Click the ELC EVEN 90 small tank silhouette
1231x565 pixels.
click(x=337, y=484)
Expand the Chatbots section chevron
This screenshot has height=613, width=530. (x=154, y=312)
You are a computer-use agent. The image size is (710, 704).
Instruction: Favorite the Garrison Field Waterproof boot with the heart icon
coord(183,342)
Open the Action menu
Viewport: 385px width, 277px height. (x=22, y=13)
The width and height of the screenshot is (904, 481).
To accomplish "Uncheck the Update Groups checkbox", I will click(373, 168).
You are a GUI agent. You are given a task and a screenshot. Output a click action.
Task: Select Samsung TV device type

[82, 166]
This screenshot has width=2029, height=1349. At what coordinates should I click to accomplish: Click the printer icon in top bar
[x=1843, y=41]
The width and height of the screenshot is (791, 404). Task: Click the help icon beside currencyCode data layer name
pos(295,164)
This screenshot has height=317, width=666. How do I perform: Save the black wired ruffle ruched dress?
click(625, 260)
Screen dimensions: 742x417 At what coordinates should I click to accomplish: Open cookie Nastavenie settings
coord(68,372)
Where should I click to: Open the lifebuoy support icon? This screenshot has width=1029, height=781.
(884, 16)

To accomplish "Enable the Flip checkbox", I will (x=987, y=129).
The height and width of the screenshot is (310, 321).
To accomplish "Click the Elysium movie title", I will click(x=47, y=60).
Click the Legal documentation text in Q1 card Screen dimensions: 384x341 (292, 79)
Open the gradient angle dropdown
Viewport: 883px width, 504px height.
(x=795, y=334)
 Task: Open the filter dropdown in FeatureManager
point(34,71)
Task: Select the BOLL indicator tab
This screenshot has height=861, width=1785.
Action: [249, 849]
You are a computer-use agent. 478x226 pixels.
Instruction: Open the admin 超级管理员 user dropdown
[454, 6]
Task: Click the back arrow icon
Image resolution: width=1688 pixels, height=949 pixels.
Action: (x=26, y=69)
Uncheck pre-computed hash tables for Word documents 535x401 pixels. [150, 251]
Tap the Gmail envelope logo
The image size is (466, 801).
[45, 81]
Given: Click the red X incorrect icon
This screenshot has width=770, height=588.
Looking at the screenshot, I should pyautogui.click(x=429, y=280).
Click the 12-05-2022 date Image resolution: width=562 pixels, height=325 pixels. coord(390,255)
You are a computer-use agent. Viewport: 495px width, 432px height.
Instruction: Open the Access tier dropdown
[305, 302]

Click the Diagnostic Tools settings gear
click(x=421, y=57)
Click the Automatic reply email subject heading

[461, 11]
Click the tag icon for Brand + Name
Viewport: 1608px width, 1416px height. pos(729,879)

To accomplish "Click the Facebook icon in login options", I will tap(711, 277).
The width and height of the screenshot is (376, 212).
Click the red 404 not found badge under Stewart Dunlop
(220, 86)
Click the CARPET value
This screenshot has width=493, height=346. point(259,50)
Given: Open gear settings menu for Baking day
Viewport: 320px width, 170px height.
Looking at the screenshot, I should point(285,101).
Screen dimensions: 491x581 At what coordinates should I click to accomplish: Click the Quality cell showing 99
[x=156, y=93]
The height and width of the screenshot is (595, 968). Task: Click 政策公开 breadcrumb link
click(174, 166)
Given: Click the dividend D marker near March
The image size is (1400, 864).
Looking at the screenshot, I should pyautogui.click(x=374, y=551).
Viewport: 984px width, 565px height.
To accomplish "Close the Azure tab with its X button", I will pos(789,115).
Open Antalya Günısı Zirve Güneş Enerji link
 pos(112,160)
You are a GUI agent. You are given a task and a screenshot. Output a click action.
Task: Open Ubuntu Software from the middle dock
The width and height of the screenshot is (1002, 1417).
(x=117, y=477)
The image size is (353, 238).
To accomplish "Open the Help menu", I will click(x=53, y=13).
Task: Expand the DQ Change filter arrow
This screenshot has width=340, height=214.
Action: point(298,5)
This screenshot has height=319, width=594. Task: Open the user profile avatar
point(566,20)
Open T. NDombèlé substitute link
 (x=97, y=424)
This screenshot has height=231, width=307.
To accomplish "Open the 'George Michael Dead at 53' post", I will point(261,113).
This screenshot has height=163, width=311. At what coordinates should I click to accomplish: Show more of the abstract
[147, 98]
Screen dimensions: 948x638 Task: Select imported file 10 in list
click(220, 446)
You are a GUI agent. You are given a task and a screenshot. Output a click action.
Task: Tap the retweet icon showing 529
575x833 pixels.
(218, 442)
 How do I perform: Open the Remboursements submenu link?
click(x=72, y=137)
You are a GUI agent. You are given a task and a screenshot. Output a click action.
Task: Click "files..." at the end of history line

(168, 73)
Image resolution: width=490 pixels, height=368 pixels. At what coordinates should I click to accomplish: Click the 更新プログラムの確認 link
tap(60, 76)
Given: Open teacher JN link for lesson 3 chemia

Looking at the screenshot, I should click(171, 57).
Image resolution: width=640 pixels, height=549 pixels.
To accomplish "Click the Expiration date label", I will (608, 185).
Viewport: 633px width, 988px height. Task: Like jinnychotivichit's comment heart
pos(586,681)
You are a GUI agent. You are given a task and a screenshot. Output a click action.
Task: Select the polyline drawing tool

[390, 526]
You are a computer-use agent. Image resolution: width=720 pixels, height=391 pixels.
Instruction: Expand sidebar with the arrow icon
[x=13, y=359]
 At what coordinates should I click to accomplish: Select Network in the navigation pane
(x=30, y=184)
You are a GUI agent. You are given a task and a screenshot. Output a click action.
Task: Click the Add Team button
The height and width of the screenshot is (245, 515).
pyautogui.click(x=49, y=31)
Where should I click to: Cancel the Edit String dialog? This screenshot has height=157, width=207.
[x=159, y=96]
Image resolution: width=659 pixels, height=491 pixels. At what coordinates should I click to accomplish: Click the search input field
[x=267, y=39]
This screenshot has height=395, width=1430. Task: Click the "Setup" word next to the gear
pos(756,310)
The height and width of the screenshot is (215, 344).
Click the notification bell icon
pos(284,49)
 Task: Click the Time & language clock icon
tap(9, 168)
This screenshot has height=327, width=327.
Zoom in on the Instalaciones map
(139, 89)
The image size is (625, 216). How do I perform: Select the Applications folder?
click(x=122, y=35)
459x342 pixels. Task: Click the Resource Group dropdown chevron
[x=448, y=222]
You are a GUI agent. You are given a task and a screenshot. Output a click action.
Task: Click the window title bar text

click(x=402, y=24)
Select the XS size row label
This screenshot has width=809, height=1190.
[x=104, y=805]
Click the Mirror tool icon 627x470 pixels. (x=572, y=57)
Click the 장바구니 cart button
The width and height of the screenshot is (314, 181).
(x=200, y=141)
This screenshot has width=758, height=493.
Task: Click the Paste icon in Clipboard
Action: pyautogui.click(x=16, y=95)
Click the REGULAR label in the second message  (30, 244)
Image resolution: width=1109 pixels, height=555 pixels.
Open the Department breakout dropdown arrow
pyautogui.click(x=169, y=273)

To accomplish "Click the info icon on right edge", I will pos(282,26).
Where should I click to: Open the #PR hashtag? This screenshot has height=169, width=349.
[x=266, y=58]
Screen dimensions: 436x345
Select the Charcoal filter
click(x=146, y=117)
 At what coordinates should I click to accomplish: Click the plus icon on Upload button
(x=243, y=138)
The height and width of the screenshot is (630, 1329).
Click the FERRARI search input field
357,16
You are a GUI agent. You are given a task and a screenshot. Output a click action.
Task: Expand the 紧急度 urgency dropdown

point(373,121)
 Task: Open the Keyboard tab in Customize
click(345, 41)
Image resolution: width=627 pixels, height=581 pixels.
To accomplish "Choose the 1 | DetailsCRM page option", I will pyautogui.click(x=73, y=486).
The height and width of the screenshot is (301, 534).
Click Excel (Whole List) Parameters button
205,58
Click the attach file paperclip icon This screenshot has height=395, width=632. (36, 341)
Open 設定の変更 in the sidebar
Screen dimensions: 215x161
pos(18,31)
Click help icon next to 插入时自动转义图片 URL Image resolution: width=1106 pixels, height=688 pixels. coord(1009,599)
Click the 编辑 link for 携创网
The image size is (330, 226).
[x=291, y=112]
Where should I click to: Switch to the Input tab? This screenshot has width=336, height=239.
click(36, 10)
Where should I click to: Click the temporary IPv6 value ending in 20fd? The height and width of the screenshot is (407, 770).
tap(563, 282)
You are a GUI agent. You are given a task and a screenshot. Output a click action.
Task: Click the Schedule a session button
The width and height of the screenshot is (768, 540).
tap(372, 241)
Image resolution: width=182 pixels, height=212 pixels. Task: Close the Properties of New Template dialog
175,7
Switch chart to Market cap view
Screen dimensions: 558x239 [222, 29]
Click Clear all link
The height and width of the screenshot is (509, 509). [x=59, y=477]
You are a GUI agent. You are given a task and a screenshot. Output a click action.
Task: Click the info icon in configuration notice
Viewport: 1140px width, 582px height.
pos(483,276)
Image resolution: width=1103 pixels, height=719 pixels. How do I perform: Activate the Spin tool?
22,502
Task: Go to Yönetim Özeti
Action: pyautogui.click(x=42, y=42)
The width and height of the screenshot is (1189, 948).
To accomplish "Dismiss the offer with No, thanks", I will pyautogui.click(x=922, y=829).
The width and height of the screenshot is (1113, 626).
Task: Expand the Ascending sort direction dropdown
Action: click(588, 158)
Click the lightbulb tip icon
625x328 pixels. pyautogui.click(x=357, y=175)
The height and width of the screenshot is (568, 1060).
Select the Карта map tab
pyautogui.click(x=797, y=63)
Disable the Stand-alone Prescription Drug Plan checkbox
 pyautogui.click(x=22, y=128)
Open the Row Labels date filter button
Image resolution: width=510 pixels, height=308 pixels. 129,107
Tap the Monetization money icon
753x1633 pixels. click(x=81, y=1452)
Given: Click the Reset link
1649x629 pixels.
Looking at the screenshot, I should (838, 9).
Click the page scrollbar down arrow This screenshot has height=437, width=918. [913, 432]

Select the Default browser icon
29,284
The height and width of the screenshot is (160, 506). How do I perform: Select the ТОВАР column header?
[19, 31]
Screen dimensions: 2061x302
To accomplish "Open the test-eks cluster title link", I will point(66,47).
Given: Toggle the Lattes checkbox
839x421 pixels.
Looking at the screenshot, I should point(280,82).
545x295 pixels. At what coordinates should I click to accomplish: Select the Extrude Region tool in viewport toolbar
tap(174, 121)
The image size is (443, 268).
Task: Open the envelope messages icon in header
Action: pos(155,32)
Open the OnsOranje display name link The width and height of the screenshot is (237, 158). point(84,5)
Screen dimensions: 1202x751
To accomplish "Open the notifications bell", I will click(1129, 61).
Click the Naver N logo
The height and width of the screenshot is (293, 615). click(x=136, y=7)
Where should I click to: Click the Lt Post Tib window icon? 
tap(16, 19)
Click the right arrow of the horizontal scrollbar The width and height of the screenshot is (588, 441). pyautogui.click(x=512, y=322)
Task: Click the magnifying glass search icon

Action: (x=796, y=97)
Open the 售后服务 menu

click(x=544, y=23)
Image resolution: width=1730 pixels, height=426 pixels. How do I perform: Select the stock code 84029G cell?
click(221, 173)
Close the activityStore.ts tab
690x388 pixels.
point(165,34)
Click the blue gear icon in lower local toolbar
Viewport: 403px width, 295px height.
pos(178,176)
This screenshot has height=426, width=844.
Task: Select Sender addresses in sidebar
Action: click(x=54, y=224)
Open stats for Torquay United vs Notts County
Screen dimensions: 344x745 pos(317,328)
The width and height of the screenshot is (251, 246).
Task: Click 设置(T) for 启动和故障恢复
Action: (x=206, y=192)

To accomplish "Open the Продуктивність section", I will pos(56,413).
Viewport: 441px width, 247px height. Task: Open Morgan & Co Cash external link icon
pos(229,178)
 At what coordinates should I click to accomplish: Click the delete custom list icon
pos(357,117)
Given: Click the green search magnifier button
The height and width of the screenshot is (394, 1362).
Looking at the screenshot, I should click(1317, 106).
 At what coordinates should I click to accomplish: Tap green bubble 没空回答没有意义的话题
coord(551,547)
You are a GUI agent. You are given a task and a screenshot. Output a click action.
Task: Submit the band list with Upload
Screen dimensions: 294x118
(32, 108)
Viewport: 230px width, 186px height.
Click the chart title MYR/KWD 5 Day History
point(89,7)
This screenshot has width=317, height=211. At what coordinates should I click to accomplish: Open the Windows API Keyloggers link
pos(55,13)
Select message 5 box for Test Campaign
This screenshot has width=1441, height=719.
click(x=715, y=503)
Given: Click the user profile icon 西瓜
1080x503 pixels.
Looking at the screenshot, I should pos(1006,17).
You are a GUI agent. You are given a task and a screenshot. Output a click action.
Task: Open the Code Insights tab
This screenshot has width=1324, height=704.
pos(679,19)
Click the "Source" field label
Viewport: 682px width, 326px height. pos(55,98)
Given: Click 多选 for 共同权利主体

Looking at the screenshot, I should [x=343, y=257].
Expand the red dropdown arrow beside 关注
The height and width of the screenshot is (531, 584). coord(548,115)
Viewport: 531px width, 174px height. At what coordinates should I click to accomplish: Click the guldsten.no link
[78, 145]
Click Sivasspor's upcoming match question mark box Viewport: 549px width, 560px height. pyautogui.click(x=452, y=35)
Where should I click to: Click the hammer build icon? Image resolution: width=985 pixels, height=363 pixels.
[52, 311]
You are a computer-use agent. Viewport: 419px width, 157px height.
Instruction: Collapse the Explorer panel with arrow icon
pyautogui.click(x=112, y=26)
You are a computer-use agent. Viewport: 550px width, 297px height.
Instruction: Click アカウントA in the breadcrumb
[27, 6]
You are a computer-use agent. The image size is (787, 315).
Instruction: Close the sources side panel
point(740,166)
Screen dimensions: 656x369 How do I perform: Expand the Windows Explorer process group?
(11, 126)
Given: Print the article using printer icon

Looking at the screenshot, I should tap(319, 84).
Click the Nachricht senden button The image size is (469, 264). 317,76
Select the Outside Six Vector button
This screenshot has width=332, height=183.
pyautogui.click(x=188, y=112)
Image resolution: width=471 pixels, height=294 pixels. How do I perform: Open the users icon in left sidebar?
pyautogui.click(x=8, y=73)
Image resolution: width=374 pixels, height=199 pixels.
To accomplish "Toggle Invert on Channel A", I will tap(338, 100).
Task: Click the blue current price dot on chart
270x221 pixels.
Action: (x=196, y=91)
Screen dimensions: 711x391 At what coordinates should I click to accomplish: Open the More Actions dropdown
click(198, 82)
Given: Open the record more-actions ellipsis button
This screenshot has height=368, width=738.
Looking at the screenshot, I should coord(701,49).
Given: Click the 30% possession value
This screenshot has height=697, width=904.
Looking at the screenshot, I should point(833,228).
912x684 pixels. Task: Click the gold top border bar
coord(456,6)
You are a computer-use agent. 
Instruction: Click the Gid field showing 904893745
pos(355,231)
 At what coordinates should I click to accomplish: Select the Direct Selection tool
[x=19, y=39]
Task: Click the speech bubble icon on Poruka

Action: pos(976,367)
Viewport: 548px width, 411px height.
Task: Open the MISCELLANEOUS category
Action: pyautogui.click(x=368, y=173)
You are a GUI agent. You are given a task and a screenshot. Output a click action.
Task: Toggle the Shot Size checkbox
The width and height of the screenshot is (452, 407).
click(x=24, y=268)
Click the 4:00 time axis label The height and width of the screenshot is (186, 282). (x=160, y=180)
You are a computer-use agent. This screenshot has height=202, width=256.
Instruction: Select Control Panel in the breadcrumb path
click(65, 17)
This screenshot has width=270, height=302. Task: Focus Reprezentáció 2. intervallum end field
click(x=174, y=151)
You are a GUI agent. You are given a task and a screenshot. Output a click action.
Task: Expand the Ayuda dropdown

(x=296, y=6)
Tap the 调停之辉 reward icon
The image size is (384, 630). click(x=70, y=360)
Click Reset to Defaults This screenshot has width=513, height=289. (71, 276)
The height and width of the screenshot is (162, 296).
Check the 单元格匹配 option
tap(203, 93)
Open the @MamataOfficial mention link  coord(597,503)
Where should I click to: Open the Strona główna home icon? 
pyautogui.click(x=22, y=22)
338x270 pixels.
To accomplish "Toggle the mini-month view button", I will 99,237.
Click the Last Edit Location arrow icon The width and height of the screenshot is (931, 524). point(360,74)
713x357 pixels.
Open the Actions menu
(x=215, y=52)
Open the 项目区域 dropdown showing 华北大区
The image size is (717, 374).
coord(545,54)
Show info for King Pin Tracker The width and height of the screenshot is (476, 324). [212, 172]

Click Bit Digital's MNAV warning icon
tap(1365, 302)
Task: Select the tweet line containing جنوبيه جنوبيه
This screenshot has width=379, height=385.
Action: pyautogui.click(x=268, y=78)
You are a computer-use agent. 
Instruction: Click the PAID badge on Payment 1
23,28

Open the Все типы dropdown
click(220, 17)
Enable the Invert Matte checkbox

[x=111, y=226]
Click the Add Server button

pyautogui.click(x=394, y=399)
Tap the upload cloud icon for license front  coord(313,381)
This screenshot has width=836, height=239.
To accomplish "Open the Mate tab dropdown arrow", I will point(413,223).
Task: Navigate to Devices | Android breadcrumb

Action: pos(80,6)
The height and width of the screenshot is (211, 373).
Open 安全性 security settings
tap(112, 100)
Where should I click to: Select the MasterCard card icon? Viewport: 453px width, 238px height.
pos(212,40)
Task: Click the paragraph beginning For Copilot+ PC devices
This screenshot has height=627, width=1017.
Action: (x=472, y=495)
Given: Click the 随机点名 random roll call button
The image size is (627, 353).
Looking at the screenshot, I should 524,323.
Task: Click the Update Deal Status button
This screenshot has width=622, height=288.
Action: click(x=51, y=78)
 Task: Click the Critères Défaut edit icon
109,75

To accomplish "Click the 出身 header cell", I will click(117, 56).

==================================================

> DIRECTIONS
Search the entries above for "Update". Return every line that has it.

> ANSWER FOR THE TASK
To accomplish "Uncheck the Update Groups checkbox", I will click(373, 168).
Task: Click the Update Deal Status button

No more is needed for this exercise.